PROBLEM TO WORK ON
Exactly as written, reproduce all of the entries.

-------- RECORD SET

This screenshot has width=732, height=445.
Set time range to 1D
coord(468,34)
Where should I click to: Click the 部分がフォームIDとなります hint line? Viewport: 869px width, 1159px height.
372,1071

----------------

WRITTEN ANSWER
This screenshot has width=732, height=445.
Set time range to 1D
coord(468,34)
Where should I click to: Click the 部分がフォームIDとなります hint line? Viewport: 869px width, 1159px height.
372,1071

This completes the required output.